コスチューム姿のジョギングし、
公共交通機関のバスへの乗車、
地下鉄線やエレベーターに乗車、
それらの時間、すべて人々の視線をやり過ごし、
パラジウムビルに到着する必要があったのです。
その途中、目的地に向かう交通機関の中で、彼の考えを占めていたのは、たった一つの事でした。
彼女のこと。
彼は知っていました。
レディージャスティスには信じられないほどの完璧なお尻があり、
フェリックスは、自分がそれに狂ったように恋をしていることを…。
時折、彼女の携帯型コミュニケータで何かを読むのを見る時の、
彼女の背中からお尻までの滑らかな曲線、彼女の顔の真剣な表情、
彼はそれらを、うっとりと思い出しては、それら全てに、驚嘆し、魅了されてニヤニヤしていました。

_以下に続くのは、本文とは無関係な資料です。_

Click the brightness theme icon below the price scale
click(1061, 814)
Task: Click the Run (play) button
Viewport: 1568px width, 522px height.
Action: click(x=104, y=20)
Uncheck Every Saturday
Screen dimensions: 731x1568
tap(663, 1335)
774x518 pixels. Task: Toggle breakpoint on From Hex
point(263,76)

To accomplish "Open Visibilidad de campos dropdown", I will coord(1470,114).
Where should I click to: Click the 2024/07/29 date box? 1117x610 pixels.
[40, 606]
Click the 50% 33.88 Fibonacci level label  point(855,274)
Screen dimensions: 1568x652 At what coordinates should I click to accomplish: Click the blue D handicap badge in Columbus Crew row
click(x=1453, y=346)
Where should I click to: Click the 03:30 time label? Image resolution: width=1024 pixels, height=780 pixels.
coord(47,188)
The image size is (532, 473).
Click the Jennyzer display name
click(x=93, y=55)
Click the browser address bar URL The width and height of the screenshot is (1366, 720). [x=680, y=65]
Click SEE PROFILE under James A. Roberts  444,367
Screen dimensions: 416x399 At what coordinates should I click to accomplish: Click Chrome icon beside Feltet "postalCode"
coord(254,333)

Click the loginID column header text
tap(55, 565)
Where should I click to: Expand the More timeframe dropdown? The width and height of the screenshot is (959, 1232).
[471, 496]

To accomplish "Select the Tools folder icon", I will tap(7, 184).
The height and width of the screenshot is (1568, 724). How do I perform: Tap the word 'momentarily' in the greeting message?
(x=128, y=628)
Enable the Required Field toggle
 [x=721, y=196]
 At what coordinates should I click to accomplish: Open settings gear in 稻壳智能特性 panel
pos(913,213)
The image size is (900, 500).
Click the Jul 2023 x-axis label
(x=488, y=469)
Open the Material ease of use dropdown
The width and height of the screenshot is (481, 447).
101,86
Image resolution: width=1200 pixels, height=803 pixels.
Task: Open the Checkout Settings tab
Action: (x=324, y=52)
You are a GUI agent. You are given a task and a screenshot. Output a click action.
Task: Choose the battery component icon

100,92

周りにいた地下鉄の乗客から見れば、彼は相当気持ちが悪かったと思います。
ただ、彼女が赤毛だったという事実は…
とうとう、彼にそれを思い出させてしまいました…そして
その事が急にドキドキと彼の心臓を打ち始めさせました。
(あ――――っ!!?よく考えりゃ、そっくりじゃないか、その声、その喋り方…僕のママに)
しかし、それは、また、さらに彼を興奮させる材料にしかなりませんでした。
彼には、彼のママに長年抱いてきた、強い近親相関願望があったのですから…
だからこそ、会って確かめようと強く思いました。
彼女が彼のママなのか、どうかを…。